How Syndicate's onchain sequencing relates: Syndicate bets on horizontal scaling through multiple application-specific chains rather than vertical scaling through a few high-performance chains. This approach gives applications control over their economics and governance, which is particularly appealing to developers who want to capture value within their own ecosystems rather than surrendering it to the underlying chain.

Avalanche Subnets and Cosmos Chains

These approaches allow developers to create new chains on top of their respective frameworks, with Avalanche focusing on EVM-compatible subnets and Cosmos enabling a wider range of chain architectures.

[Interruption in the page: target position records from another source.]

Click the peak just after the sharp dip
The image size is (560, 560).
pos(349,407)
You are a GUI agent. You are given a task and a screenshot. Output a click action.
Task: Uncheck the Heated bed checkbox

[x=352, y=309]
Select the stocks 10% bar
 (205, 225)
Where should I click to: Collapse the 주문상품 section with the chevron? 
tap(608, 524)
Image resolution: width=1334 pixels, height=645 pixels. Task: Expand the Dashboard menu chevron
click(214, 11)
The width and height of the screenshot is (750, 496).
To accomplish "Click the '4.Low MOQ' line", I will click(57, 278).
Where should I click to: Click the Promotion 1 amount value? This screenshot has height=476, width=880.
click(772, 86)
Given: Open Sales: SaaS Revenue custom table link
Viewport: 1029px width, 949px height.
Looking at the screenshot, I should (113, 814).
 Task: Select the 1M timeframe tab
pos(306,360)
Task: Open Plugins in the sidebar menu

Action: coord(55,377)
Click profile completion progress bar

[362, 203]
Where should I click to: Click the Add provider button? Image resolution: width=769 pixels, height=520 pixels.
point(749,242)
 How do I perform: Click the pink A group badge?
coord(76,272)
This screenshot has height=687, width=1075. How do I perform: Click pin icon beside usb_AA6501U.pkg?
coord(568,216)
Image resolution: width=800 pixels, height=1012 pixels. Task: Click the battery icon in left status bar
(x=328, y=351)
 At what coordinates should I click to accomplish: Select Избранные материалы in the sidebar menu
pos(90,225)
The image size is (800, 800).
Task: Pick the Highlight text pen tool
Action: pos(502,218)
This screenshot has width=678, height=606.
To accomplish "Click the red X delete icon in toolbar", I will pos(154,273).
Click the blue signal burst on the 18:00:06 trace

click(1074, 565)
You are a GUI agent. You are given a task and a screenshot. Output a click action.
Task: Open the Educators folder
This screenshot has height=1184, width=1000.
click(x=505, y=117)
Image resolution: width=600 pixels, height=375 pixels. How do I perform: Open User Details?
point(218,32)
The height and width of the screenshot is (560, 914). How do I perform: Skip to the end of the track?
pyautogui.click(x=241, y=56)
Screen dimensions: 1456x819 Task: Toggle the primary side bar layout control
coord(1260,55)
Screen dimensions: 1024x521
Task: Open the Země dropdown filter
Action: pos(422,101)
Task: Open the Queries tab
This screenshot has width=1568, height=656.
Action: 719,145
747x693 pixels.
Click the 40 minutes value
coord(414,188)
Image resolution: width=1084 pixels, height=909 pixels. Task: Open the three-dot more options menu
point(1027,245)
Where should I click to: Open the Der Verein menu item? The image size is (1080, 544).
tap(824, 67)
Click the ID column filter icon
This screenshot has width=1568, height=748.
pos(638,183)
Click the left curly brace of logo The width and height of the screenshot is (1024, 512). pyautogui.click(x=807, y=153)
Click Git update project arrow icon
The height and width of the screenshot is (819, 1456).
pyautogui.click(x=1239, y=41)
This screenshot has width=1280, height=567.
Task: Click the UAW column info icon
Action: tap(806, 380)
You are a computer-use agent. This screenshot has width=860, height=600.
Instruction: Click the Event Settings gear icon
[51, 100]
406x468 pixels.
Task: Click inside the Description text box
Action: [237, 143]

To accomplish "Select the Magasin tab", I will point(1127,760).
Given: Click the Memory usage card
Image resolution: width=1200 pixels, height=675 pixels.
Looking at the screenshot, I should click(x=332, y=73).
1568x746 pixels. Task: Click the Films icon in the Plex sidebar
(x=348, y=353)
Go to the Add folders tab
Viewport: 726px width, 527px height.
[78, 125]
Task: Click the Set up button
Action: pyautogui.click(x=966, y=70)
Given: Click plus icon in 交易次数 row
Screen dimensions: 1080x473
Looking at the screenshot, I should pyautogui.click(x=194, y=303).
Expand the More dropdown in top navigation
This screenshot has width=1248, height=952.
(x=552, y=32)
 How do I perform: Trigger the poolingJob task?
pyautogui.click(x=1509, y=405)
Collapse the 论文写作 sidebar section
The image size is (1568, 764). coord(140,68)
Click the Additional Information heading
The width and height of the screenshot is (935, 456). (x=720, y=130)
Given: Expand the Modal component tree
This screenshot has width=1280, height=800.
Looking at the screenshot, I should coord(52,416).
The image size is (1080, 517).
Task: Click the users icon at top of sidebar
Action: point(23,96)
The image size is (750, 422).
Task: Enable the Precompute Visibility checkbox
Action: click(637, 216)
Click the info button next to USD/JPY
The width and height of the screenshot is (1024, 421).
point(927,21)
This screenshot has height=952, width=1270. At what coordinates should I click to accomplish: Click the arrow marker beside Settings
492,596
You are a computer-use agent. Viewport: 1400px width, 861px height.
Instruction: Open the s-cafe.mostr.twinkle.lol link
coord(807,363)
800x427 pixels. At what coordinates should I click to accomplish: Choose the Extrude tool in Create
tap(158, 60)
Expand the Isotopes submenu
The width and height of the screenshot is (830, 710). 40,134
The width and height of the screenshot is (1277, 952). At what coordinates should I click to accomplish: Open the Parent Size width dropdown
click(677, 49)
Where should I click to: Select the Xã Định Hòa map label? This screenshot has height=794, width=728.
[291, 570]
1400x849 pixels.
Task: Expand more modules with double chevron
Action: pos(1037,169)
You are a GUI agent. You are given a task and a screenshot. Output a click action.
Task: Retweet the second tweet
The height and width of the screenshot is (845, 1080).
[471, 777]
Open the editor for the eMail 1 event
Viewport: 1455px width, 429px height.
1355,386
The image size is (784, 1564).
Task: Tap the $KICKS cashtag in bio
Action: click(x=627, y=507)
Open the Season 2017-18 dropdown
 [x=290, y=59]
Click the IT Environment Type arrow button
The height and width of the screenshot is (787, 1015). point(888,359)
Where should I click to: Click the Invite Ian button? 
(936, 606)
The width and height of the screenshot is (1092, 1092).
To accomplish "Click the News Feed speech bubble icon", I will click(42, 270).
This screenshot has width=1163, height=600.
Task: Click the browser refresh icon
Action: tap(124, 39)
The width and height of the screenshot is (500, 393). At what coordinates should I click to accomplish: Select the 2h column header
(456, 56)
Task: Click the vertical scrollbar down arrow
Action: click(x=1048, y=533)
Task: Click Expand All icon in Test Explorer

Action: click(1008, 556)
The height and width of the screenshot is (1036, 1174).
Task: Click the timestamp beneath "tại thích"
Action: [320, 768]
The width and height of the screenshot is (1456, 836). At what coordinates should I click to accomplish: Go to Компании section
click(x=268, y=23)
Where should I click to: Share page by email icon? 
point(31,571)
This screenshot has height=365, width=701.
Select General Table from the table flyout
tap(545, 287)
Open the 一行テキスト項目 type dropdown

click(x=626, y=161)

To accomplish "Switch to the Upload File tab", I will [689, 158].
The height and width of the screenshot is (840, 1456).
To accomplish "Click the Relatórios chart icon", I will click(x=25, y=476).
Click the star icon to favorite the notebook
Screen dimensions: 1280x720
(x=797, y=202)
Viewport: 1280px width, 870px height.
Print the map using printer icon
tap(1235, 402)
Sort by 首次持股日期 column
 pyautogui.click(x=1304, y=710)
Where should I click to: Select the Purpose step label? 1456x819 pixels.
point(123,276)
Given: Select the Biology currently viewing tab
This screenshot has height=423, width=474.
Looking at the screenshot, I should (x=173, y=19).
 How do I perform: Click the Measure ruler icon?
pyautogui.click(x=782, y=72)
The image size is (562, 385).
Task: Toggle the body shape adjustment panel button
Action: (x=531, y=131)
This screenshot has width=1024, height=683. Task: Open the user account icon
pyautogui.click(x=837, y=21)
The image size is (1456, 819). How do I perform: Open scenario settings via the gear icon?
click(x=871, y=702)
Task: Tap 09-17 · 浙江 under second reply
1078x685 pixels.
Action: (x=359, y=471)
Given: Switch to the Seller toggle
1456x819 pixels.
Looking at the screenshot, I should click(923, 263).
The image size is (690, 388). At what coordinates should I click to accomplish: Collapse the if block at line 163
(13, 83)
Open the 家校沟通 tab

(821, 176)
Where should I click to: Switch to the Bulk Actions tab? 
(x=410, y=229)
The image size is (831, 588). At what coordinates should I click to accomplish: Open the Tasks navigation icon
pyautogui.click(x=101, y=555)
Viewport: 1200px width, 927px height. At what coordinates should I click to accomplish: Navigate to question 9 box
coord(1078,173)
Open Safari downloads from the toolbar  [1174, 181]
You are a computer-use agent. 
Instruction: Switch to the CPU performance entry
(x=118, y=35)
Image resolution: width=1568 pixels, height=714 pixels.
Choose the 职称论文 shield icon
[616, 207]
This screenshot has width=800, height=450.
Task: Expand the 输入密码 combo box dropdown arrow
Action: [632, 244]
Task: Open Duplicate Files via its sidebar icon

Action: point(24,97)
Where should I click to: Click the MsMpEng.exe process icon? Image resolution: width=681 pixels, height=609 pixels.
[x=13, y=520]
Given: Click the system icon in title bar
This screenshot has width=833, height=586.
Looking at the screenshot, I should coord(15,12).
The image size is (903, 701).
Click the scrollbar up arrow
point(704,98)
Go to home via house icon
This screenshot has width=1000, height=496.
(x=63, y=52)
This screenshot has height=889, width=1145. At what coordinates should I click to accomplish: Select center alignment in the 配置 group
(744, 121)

     Main Chain (Avalanche/Cosmos)

     ┌──────┴──────┐
     ▼             ▼
Independent     Independent
   Chain          Chain
     │             │
  • Custom      • Custom
  • Consensus   • Consensus
  • Validators  • Validators
Key AdvantagesKey Disadvantages
  • Complete flexibility in chain design
  • Fewer dependencies (independent chains)
  • Highest sovereignty for applications
  • Custom consensus mechanisms possible
  • Requires bootstrapping consensus
  • Complex bridging between chains
  • Complex cross-chain messaging setup
  • Significant operational overhead

How Syndicate's onchain sequencing relates: Onchain sequencing enables launching application-specific chains without the need to bootstrap consensus, significantly reducing the barrier to entry for new, smaller, or pre-token networks. While Cosmos chains offer maximum sovereignty, they require substantially more work to launch and maintain.

Key Tradeoffs

Each sequencing approach offers distinct tradeoffs:

  • Centralized Sequencer: Simple but centralized
  • Shared Sequencing: Coordinated but requires top-down adoption
  • Onchain Sequencing: Programmable and sovereign but more complex
  • Based Sequencing: Secure but expensive
  • DA Layers: Cost-effective but temporary
  • Vertical L1s/L2s: High performance but limited control
  • Avalanche Subnets and Cosmos Chains: Maximum sovereignty but high operational complexity

Syndicate's onchain sequencing combines the programmability of smart contracts with L2 efficiency, enabling applications to maintain economic sovereignty while achieving scalability through horizontal growth.